- **Directive**
Render each of the lines below as one string in a JSON list, omitting any blank lines.

- **Extracted entries**
== == ==

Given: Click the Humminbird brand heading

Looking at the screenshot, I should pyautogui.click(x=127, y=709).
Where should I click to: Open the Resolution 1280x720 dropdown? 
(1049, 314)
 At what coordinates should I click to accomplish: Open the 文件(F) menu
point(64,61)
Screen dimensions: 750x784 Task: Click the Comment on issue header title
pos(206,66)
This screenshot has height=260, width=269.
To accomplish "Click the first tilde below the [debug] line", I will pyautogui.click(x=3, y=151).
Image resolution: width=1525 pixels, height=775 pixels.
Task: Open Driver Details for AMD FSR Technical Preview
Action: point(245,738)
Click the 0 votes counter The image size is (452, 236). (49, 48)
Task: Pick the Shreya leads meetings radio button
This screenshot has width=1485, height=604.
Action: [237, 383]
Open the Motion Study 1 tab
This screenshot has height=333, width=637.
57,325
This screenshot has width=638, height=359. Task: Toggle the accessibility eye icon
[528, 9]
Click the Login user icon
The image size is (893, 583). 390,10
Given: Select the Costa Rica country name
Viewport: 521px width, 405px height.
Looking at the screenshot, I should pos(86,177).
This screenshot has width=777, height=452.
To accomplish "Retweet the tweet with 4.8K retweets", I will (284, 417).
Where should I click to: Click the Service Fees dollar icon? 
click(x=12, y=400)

== == ==

- **The output**
[
  "Given: Click the Humminbird brand heading",
  "Looking at the screenshot, I should pyautogui.click(x=127, y=709).",
  "Where should I click to: Open the Resolution 1280x720 dropdown? ",
  "(1049, 314)",
  " At what coordinates should I click to accomplish: Open the 文件(F) menu",
  "point(64,61)",
  "Screen dimensions: 750x784 Task: Click the Comment on issue header title",
  "pos(206,66)",
  "This screenshot has height=260, width=269.",
  "To accomplish \"Click the first tilde below the [debug] line\", I will pyautogui.click(x=3, y=151).",
  "Image resolution: width=1525 pixels, height=775 pixels.",
  "Task: Open Driver Details for AMD FSR Technical Preview",
  "Action: point(245,738)",
  "Click the 0 votes counter The image size is (452, 236). (49, 48)",
  "Task: Pick the Shreya leads meetings radio button",
  "This screenshot has width=1485, height=604.",
  "Action: [237, 383]",
  "Open the Motion Study 1 tab",
  "This screenshot has height=333, width=637.",
  "57,325",
  "This screenshot has width=638, height=359. Task: Toggle the accessibility eye icon",
  "[528, 9]",
  "Click the Login user icon",
  "The image size is (893, 583). 390,10",
  "Given: Select the Costa Rica country name",
  "Viewport: 521px width, 405px height.",
  "Looking at the screenshot, I should pos(86,177).",
  "This screenshot has width=777, height=452.",
  "To accomplish \"Retweet the tweet with 4.8K retweets\", I will (284, 417).",
  "Where should I click to: Click the Service Fees dollar icon? ",
  "click(x=12, y=400)"
]